If I accomplish nothing else in this, I at least want to have laid the groundwork for two things: First, that as the watchman I am appointed to be, I have instructed you in right and wrong, life and death, and it is up you to choose life. And second, that when the dust settles after election day, that we don’t look toward any of our brothers and sisters in the pews with us with any lack charity over who should and shouldn’t have been voted for. And whatever happens, we got this, we stick together, with Christ the King, our true leader, to guide us into his everlasting kingdom. God bless you.


POSTSCRIPT: I know some people have difficulty with some things in here, because they have difficulty with some things the Church teaches, because they struggle or disagree with what the Church teaches, or they have committed an act of sin that gives them a profound sense of shame. Please do not leave the Church. God loves you infinitely, and embraces you with his infinite mercy. If anything discussed here, or anything the Church teaches, is such a difficulty for you that it endangers your relationship with God or His Church, please contact me however is best for you.

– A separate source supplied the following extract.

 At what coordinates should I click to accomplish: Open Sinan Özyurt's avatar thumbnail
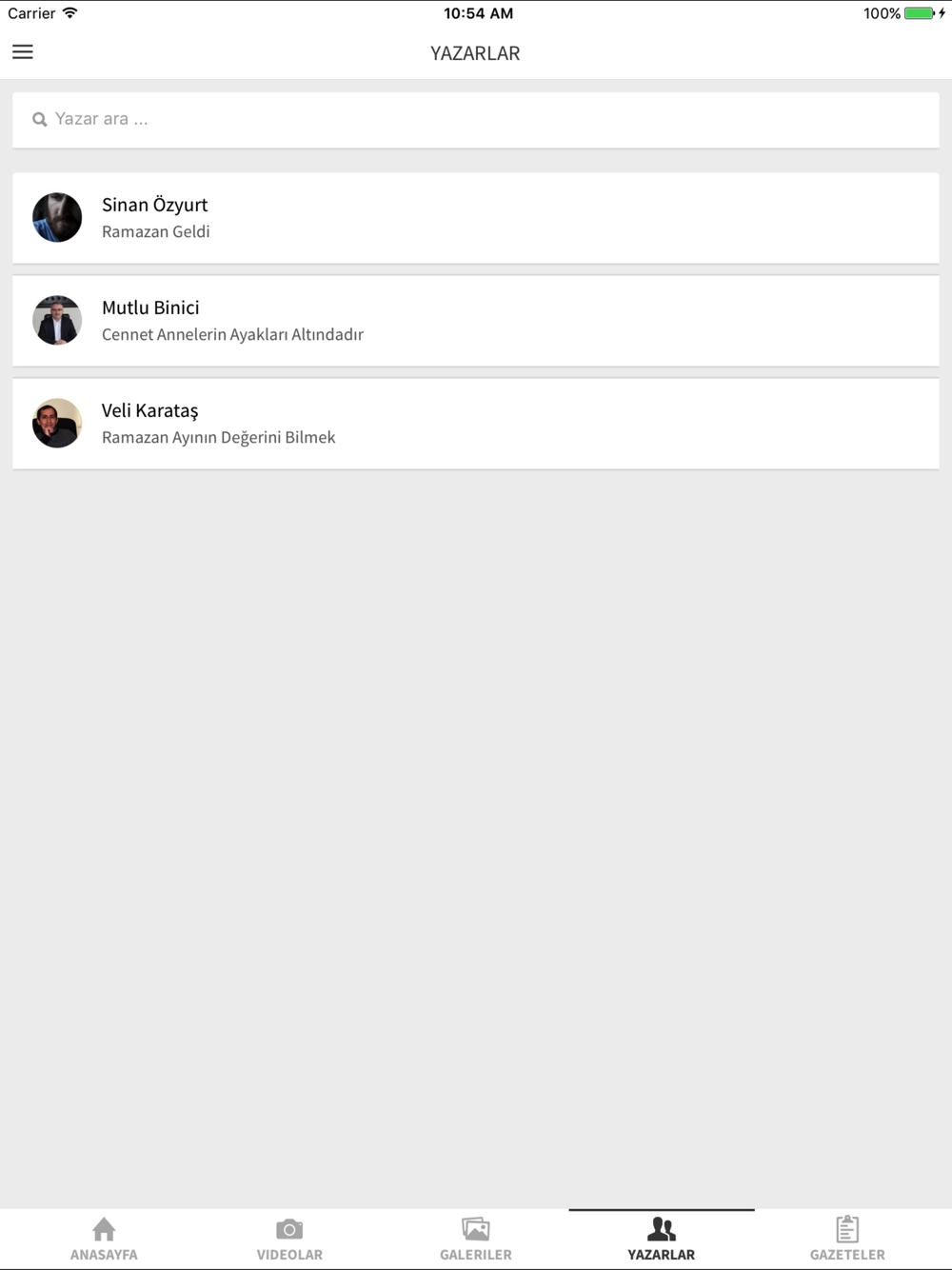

POST-POSTSCRIPT: This homily, delivered at the pulpit of a Catholic Church, is the magisterial teaching of the Church (well, maybe not the part about pineapple on pizza). I know there are many resources online from strongly right and left leaning writers and speakers that put things in much starker (or for some, more ambiguous) terms. In my opinion some things are being said from the pulpit are more opinionated than magisterial. I don’t necessarily disagree with what is said, but might disagree that it should be preached. I gave here the teaching as presented by the Bishops of the Church. If you want to know my opinions, in a setting where I am more free to express opinions in terms or interpretations that are not magisterial, I would be more than happy to have that conversation individually.

“The aim of this instruction is love from a pure heart, a good conscience, and a sincere faith. Some people have deviated from these and turned to meaningless talk, wanting to be teachers of the law, but without understanding either what they are saying or what they assert with such assurance” (1 Tim 1:5-7).